[committed,nvptx] Use nvptx_warpsync / nvptx_uniform_warp_check for -muniform-simt

Message ID 20220219190716.GA1470@delia.home
State Committed
Commit 8e5c34ab45f34aadea65c5ba33ec685264b6ec66
Headers
Series [committed,nvptx] Use nvptx_warpsync / nvptx_uniform_warp_check for -muniform-simt |

Commit Message

Tom de Vries Feb. 19, 2022, 7:07 p.m. UTC
  Hi,

With the default ptx isa 6.0, we have for uniform-simt-1.c:
...
        @%r33   atom.global.cas.b32     %r26, [a], %r28, %r29;
                shfl.sync.idx.b32       %r26, %r26, %r32, 31, 0xffffffff;
...

The atomic insn is predicated by -muniform-simt, and the subsequent insn does
a warp sync, at which point the warp is uniform again.

But with -mptx=3.1, we have instead:
...
        @%r33   atom.global.cas.b32     %r26, [a], %r28, %r29;
                shfl.idx.b32    %r26, %r26, %r32, 31;
...

The shfl does not sync the warp, and we want the warp to go back to executing
uniformly asap.  We cannot enforce this, but at least check this using
nvptx_uniform_warp_check, similar to how that is done for openacc.

Likewise, detect the case that no shfl insn is emitted, and add a
nvptx_uniform_warp_check or nvptx_warpsync.

Committed to trunk.

Thanks,
- Tom

[nvptx] Use nvptx_warpsync / nvptx_uniform_warp_check for -muniform-simt

gcc/ChangeLog:

2022-02-19  Tom de Vries  <tdevries@suse.de>

	* config/nvptx/nvptx.cc (nvptx_unisimt_handle_set): Change return
	type to bool.
	(nvptx_reorg_uniform_simt): Insert nvptx_uniform_warp_check or
	nvptx_warpsync, if necessary.

gcc/testsuite/ChangeLog:

2022-02-19  Tom de Vries  <tdevries@suse.de>

	* gcc.target/nvptx/uniform-simt-1.c: Add scan-assembler test.
	* gcc.target/nvptx/uniform-simt-2.c: New test.

---
 gcc/config/nvptx/nvptx.cc                       | 34 ++++++++++++++++++++++---
 gcc/testsuite/gcc.target/nvptx/uniform-simt-1.c |  1 +
 gcc/testsuite/gcc.target/nvptx/uniform-simt-2.c | 20 +++++++++++++++
 3 files changed, 52 insertions(+), 3 deletions(-)
  

Comments

Thomas Schwinge Feb. 23, 2022, 9:06 a.m.
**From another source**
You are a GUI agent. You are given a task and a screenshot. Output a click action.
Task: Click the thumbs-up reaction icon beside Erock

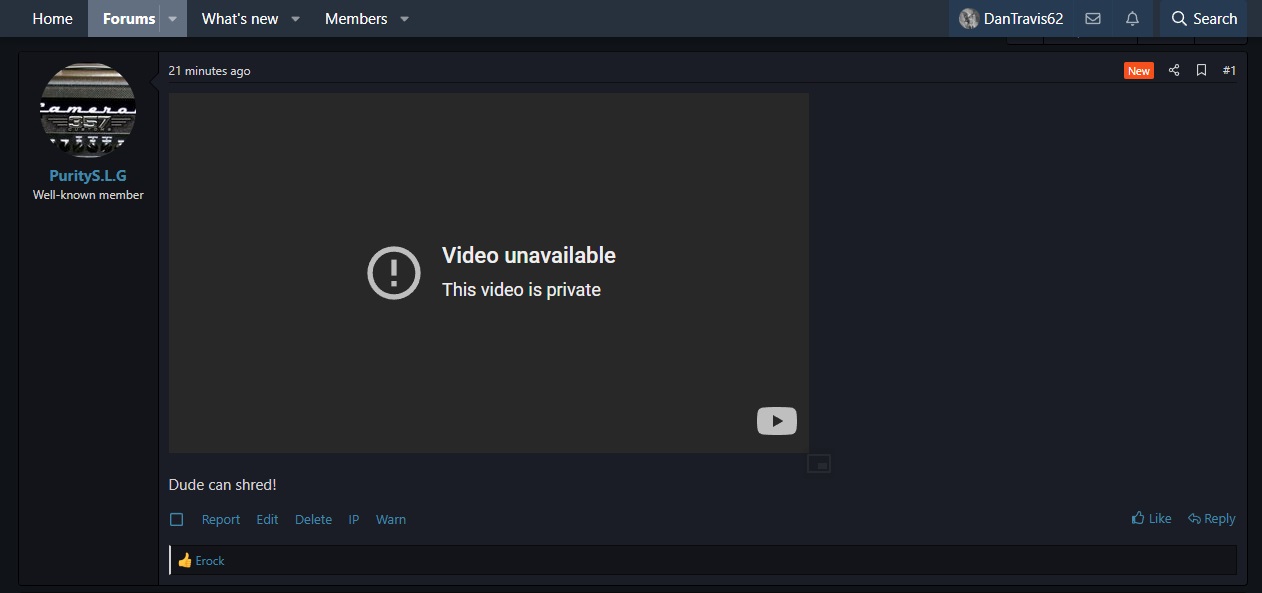(185, 561)
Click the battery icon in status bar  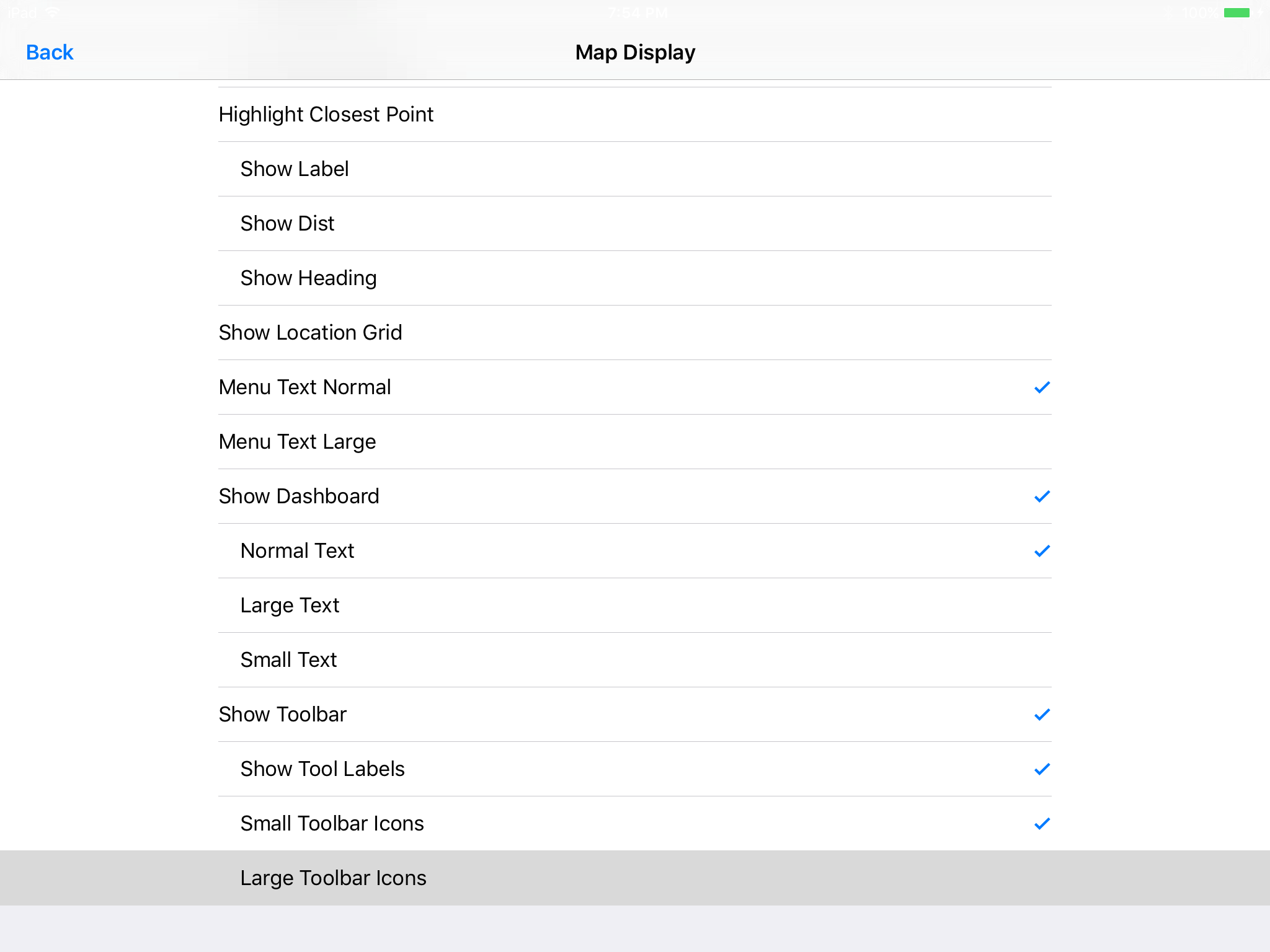1237,13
UTC | #1
Hi Tom!

This is me again, following along GCC/nvptx devlopment, and asking
questions.  ;-)

On 2022-02-19T20:07:18+0100, Tom de Vries via Gcc-patches <gcc-patches@gcc.gnu.org> wrote:
> With the default ptx isa 6.0, we have for uniform-simt-1.c:
> ...
>         @%r33   atom.global.cas.b32     %r26, [a], %r28, %r29;
>                 shfl.sync.idx.b32       %r26, %r26, %r32, 31, 0xffffffff;
> ...
>
> The atomic insn is predicated by -muniform-simt, and the subsequent insn does
> a warp sync, at which point the warp is uniform again.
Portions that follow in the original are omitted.